Jean-Pierre : Arriver sur le plateau avec une série de gestes et de paroles déjà connus, permet aux actrices et aux acteurs d’être vraiment présents. Les spectateurs ont l’impression d’être là avec eux un peu par hasard. Pour ce film, nous avons fait moins de prises que par le passé. Avant, on disait souvent : “Ça peut encore être mieux”. Et on continuait à filmer. Cette fois, comme nous tournions avec des bébés, impossible de rester des heures sur une scène. Nous avons voulu que le film avance et vive de ses imperfections.
Comment vous partagez-vous le travail sur un plateau ?
LD : Cela reste mystérieux, même pour nous (rires). A l’étape du scénario, on parle beaucoup. J’écris la première version et les allers-retours commencent. Pendant la préparation, nous repérons avec une caméra vidéo dans les décors. Ensuite, les répétitions commencent toujours avec notre caméra vidéo. C’est une étape très importante, car elle permet de travailler non seulement le jeu, mais aussi les mouvements de caméra. Arrivés sur le plateau, on dit à l’équipe : voilà ce qu’on a trouvé. Après, la répartition des rôles entre nous, on s’en fout un peu.
La seule chose qui ne soit pas répétée, c’est la répartition des tâches entre vous (rires) ?
JP : Exactement ! Même si au montage, on a nos habitudes. On s’engueule peut-être un peu.

À la pensée d’Émilie Dequenne
Palme d’or à Cannes en 1999, votre film Rosetta, avait bouleversé les spectacteurs. Son interprète Émilie Dequenne est décédée d’un cancer en mars 2025. Quel vide laisse-t-elle pour vous ?
JPD : La tragédie de l’existence s’est manifestée de manière brutale. Chienne de vie, comme on dit. La médecine a été impuissante pour Émilie, qui a rendu malgré tout publique sa maladie. Cela l’a aidée à se battre et aussi à ce que les recherches s’amplifient. Il nous reste cette année que nous avons passée avec elle, les répétitions, le tournage, le montage, la promotion. Pour nous, elle est restée un peu Rosetta comme elle nous l’a dit une fois.
LD : On avait envie de retravailler avec elle, on y a pensé très sérieusement. Et cela n’est pas arrivé. Je garde une image d’elle, quand Rosetta est couchée dans son lit. Elle a trouvé un ami. Mais elle veut dormir seule, elle n’a pas envie de coucher avec lui. Elle est simplement contente d’avoir un ami. Et elle dit ces phrases : “Je m’appelle Rosetta, tu t’appelles Rosetta, je ne tomberai pas dans le trou, tu ne tomberas pas dans le trou, j’ai un ami, tu as un ami, au revoir, au revoir, bonne nuit, bonne nuit”.

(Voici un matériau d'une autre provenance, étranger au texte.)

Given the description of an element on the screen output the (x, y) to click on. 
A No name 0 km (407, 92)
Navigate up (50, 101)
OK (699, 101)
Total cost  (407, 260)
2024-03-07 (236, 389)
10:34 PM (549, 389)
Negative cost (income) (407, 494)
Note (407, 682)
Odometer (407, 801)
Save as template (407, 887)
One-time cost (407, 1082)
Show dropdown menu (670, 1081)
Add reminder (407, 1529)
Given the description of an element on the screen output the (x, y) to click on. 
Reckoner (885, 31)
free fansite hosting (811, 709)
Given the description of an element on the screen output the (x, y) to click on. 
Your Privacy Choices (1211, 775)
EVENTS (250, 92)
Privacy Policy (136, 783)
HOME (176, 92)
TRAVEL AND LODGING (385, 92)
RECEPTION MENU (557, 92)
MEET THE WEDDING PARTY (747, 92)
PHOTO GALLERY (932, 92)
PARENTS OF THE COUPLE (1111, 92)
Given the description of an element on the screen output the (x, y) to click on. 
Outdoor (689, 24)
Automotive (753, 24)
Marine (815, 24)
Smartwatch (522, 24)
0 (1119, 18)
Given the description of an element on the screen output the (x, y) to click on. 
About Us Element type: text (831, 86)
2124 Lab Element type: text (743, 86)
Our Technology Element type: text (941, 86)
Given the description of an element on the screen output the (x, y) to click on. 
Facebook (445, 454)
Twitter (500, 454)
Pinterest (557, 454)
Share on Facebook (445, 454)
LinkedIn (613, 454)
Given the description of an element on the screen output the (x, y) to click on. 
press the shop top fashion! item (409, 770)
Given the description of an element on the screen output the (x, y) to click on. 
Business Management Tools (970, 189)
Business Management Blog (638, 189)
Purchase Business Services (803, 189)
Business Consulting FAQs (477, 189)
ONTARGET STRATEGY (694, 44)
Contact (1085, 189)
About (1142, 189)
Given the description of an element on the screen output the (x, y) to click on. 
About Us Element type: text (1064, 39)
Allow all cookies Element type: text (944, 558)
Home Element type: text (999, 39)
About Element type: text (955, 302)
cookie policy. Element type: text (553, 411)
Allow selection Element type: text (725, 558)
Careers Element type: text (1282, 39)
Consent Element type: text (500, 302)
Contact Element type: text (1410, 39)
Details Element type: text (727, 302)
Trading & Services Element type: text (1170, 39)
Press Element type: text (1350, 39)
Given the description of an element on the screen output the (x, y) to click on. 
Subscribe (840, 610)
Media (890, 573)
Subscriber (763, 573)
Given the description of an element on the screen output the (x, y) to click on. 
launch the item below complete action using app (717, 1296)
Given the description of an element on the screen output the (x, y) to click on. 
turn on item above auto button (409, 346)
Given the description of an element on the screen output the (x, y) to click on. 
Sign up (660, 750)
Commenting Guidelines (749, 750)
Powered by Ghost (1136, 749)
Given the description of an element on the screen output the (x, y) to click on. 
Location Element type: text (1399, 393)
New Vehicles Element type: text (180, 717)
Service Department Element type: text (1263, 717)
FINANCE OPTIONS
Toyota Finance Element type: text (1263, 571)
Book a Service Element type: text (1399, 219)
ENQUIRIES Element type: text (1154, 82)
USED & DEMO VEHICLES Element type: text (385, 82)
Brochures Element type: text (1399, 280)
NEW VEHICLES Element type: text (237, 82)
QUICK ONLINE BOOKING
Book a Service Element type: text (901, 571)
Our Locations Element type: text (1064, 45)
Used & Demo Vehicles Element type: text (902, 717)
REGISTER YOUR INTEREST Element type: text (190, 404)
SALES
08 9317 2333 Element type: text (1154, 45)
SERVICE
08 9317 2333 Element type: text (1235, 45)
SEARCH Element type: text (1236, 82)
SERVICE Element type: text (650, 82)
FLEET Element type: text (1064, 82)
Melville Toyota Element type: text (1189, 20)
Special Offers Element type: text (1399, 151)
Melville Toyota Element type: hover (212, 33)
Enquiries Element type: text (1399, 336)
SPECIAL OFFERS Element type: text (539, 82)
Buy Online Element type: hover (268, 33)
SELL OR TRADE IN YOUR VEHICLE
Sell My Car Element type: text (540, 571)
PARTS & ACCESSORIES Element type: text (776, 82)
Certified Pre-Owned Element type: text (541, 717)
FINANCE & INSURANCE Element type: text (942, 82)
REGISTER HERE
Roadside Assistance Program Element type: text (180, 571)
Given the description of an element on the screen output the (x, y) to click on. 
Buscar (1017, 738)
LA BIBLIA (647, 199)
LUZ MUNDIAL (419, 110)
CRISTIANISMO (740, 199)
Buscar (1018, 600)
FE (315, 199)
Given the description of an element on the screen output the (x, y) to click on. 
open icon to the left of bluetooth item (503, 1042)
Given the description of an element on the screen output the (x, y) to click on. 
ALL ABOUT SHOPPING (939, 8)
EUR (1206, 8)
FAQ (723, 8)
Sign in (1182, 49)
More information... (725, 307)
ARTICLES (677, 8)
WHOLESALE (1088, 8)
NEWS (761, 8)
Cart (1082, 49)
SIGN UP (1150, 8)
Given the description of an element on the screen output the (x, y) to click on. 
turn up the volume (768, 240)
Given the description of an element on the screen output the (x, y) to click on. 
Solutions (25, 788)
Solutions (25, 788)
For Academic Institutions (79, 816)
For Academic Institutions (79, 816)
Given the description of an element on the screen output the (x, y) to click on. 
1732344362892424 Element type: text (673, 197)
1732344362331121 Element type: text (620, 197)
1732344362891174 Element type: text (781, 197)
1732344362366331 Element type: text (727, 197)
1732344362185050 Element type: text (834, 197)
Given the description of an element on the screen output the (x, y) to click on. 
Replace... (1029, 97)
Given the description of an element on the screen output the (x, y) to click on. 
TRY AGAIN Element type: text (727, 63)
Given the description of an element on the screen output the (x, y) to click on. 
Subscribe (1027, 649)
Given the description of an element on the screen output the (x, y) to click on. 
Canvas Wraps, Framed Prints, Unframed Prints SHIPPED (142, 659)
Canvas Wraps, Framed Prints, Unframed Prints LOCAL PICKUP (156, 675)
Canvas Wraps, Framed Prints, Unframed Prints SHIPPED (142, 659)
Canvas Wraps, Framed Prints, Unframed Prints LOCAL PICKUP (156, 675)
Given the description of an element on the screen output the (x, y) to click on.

Cette scène est très émouvante.
LD : Oui, elle se parle à elle-même. Émilie nous a tellement émus quand elle a fait cela, avec les silences qu’il fallait… On avait beaucoup peiné pour trouver la place de la caméra, je ne sais pas si tu te souviens, Jean-Pierre. Elle avait été magnifique. Quand je pense à elle, je la revois comme cela, couchée comme une enfant. C’était une grande actrice, magnifique.
Jeunes mères de Luc et Jean-Pierre Dardenne. En compétition au Festival de Cannes 2025. Sortie le 23 mai 2025.